Filmes de sábado na TV

A obra-prima de Mojica Marins assombra um fim de semana de humor e de adrenalina com Stallone

por

01 de novembro de 2014

Demolition Man

O Demolidor

“Demolition Man”. De Marco Brambilla (EUA, 1993)

Depois de ter atravessado uma tenebrosa temporada de fracassos, em seu esforço para testar seus dotes cômicos em longas de humor, Sylvester Stallone fez as pazes com o sucesso em “Risco total” (1993), um thriller de alpinismo. A fim de se manter na trilha das bilheterias gordas, ele arriscou fazer um filme de ação futurista, na raia do filão sci-fi. A produção custou caro (US$ 57 milhões), mas rendeu muito (US$ 159 milhões) e, há quase 20 anos, ela é exibida sem parar pelos canais de TV de todo o planeta. Sly é John Spartan, policial sem parâmetros morais no combate ao crime, cujo maior inimigo é psicopata Simon Phoenix (Wesley Snipes, numa interpretação memorável). No momento em que o sistema penal muda, Spartan e Phoenix são presos em uma detenção criogênica (uma prisão no gelo) e acordam décadas depois dispostos a tudo em nome do ódio que nutrem um pelo outro. No Brasil, Luiz Feier Mota dubla Stallone e Márcio Simões empresta a voz a Snipes.

TCM, 16h35m

Bad Grandpa

Jackass apresenta: Vovô sem vergonha

“Jackass presents: Bad grandpa”. De Jeff Tremaine (EUA, 2013)

No enredo desta hilária produção de US$ 15 milhões, o dublê de Sergio Mallandro Johnny Knoxville é Irving Zisman, um aposentado de 86 anos.
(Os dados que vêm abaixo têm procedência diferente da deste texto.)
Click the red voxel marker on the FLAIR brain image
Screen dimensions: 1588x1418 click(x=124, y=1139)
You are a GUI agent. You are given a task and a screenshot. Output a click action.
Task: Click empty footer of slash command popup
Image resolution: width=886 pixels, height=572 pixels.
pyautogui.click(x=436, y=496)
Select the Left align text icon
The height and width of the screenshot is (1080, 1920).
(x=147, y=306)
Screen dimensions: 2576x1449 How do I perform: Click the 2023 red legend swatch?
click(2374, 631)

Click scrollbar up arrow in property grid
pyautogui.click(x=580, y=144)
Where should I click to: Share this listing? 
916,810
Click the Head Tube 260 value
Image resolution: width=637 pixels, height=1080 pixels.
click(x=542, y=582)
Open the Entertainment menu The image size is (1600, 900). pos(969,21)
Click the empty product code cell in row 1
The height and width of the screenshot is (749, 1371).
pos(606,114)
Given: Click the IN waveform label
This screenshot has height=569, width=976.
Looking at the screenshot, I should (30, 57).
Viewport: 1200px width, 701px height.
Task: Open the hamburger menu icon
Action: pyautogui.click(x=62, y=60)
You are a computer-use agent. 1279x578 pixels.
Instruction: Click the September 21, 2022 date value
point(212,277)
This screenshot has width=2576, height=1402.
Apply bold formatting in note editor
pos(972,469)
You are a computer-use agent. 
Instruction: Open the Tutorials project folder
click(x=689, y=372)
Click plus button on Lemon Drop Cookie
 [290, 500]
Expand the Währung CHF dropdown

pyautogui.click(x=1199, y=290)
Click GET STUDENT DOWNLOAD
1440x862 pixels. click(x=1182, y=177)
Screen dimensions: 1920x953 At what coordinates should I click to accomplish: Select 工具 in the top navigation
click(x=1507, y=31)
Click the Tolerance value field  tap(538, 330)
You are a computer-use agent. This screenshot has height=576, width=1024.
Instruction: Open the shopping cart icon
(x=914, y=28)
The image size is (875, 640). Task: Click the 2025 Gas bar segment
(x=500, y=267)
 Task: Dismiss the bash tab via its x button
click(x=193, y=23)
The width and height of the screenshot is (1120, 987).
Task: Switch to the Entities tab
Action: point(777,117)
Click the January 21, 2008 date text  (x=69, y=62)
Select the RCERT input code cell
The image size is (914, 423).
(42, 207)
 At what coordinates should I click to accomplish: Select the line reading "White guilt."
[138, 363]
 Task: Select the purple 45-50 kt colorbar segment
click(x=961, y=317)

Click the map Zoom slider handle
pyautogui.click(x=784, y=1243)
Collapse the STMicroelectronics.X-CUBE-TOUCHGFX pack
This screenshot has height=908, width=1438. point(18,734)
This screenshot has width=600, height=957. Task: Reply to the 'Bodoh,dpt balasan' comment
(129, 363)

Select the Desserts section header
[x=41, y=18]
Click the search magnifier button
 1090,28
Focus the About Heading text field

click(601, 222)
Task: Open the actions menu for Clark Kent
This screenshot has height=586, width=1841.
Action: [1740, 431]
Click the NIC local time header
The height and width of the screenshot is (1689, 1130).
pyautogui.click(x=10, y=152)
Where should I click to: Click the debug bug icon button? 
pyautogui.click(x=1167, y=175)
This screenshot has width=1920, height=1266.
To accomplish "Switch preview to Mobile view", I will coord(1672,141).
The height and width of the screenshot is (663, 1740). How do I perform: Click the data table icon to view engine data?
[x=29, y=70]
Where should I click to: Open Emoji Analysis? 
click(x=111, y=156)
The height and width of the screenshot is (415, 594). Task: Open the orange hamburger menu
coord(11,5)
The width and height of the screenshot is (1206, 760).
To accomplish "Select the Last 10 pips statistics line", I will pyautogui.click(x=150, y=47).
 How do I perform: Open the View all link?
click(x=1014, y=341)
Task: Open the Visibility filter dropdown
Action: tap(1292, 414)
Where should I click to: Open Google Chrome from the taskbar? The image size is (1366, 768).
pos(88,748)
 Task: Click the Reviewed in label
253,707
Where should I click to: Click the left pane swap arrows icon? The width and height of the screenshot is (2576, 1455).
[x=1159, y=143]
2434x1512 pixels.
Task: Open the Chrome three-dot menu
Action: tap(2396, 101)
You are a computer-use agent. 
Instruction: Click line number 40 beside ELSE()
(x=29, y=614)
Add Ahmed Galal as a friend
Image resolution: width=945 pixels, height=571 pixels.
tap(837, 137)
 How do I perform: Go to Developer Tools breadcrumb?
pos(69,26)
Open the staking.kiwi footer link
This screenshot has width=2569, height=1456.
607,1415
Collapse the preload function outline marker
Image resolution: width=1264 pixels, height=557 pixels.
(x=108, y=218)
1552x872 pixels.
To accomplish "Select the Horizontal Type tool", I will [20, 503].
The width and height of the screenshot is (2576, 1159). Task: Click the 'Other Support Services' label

Sua mulher, com quem viveu por quatro décadas, acaba de morrer, e sua filha é uma viciada em crack. Quando se descobre viúvo, ele decide desfrutar de novo dos prazeres do sexo. Mas em meio à sua obcecada jornada por casas de massagem e inferninhos, Irving se vê obrigado a cuidar de seu neto de oito anos, Billy (Jackson Nicoll). Sua missão é escoltar Billy em uma viagem Estados Unidos adentro a fim de entregar o guri a seu pai biológico, um dependente químico que despreza o menino. De incorreção política em incorreção política, “Vovô sem vergonha” debocha dos atuais padrões morais dos EUA. Sua bilheteria arranhou a casa dos US$ 150 milhões.

Telecine Premium, 18h

Film Title: Encarnação do demonio

Encarnação do Demônio

De José Mojica Marins (Brasil, 2008)

Agente funerário famoso por suas unhas grandes, Josefel Zanatas, o Zé do Caixão, nasceu de um sonho de seu intérprete: José Mojica Marins. “No pesadelo que tive há 51 anos, via um homem de preto que tinha o meu rosto. Acordei com a ideia do Zé do Caixão definida e comecei a correr atrás de sobras de negativo em estúdios como a Vera Cruz e a Maristela para poder filmar uma história em que aquele homem procurava a mulher ideal para ser a mãe de seu filho”, contou Mojica, que começou em 1964 uma trilogia aberta com “À meia-noite levarei sua alma” e seguida por “Esta noite encarnarei no seu cadáver”, de 1966. O desfecho só ocorreu em 2008, com esta produção laureada com o prêmio de melhor filme no Festival de Paulínia. Neste tenso longa, Josefel sai da prisão atrás de um “ventre” capaz de gerar um filho seu, mas policiais corruptos (os saudosos Jece Valadão e Adriano Stuart) vão tentar detê-lo.